State Farm contends that the trial court exceeded its discretion in entering the Rule 54(b) certification because the bad faith and pending UIM claims were “inextricably intertwined.” Furthermore, the dismissal of the bad faith claim could become moot depending on the outcome of the UIM claim. The Supreme Court of Alabama found this to be the correct reasoning, holding that the trial court exceeding its discretion in concluding there was no just reason for delay in entering final judgment, under Rule 54(b), as to the bad faith claim. Therefore the appeal was dismissed as being from a nonfinal judgment.
 Because claims for uninsured/underinsured motorist benefits arise from a contract, there is a 6-year statute of limitations in Alabama. Because the accident happened in 2012 and suit was filed in 2016, the statute of limitations had not run as to Ragland’s claims against State Farm.
 Ala. R. Civ. P. 12(b): Every defense, in law or fact, to a claim for relief in any pleading, whether a claim, counterclaim, cross-claim, or third-party claim, shall be asserted in the responsive pleading thereto if one is required, except that the following defenses may at the option of the pleader be made by motion: (1) lack of jurisdiction over the subject matter, (2) lack of jurisdiction over the person, (3) improper venue, (4) insufficiency of process, (5) insufficiency of service of process, (6) failure to state a claim upon which relief can be granted ….

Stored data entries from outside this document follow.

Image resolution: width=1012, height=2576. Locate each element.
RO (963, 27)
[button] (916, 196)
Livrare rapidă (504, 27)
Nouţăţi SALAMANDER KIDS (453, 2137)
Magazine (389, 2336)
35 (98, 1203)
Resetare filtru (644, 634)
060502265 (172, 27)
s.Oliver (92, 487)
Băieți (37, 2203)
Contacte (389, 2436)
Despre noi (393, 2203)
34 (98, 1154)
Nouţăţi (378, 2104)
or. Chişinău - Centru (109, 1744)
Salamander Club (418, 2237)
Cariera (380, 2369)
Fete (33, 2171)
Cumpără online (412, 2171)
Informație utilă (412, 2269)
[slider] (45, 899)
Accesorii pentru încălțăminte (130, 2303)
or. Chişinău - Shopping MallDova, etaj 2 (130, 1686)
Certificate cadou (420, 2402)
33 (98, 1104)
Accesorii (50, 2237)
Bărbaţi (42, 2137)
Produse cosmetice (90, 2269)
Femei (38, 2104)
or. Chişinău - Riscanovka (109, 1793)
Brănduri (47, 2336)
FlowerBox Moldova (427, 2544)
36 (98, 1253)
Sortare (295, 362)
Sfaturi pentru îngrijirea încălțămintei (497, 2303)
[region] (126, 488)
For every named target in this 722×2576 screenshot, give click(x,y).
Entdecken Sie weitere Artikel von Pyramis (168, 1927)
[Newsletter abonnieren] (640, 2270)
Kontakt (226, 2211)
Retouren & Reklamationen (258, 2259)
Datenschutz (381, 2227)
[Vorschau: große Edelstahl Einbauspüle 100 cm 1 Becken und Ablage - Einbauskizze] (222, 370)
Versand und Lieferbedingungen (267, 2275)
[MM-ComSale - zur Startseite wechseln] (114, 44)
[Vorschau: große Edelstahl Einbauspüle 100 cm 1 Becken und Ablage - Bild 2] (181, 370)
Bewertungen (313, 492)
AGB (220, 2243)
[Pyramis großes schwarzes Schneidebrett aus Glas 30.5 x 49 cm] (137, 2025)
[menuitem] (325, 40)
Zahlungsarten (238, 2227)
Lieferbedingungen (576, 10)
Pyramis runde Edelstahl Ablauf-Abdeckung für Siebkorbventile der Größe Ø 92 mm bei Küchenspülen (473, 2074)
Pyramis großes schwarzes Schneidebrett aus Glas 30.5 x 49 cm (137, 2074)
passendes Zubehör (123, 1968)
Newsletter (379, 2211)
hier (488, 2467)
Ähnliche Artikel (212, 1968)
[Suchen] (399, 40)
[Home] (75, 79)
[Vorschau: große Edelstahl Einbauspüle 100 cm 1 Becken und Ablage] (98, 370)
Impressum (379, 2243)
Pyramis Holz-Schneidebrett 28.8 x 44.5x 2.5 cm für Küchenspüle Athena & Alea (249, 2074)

 See LeFevre v. Westberry, 590 So. 2d 154, 158 (Ala. 1991) (“‘[T]here can be no breach of an uninsured motorist contract, and therefore no bad faith, until the insured proves that he is legally entitled to recover.'” (quoting Quick v. State Farm Mut. Auto. Ins. Co., 429 So.2d 1033, 1035 (Ala. 1983))).
 See National Sec. Fire & Cas. Co. v. Bowen, 417 So. 2d 179, 183 (Ala. 1982). See also State Farm Fire & Cas. Co. v. Slade, 747 So. 2d 293, 318 (Ala. 1999) (holding that Alabama law “limit[ed] bad-faith liability to those cases in which the insured is entitled to benefits under the policy”).
 Ala. R. Civ. P. 54(b): Judgment upon multiple claims or involving multiple parties. When more than one claim for relief is presented in an action, … the court may direct the entry of a final judgment as to one or more but fewer than all of the claims or parties only upon an express determination that there is no just reason for delay and upon an express direction for the entry of judgment. Except where judgment is entered as to defendants who have been served pursuant to Rule 4(f), in the absence of such determination and direction, any order or other form of decision, however designated, which adjudicates fewer than all the claims or the rights and liabilities of fewer than all the parties shall not terminate the action as to any of the claims or parties, and the order or other form of decision is subject to revision at any time before the entry of judgment adjudicating all the claims and the rights and liabilities of all the parties.
 See Palughi v. Dow, 659 So.2d 112, 113 (Ala. 1995).
 See, e.g., Hutchinson v. Miller, 962 So. 2d 884 (Ala. Civ. App. 2007); Double B Country Store, LLC v. Alabama Dep’t of Transp., 171 So. 3d 28, 30-31 n. 1 (Ala. Civ. App. 2015).
 See Meeks v. Morrow, 151 So. 3d 1069, 1074 (Ala. 2014) (“‘[A] Rule 54(b) certification should not be entered if the issues in the claim being certified and a claim that will remain pending in the trial court “‘are so closely intertwined that separate adjudication would pose an unreasonable risk of inconsistent results.'”‘” (quoting Schlarb v. Lee, 955 So. 2d 418, 419-20 (Ala. 2006))).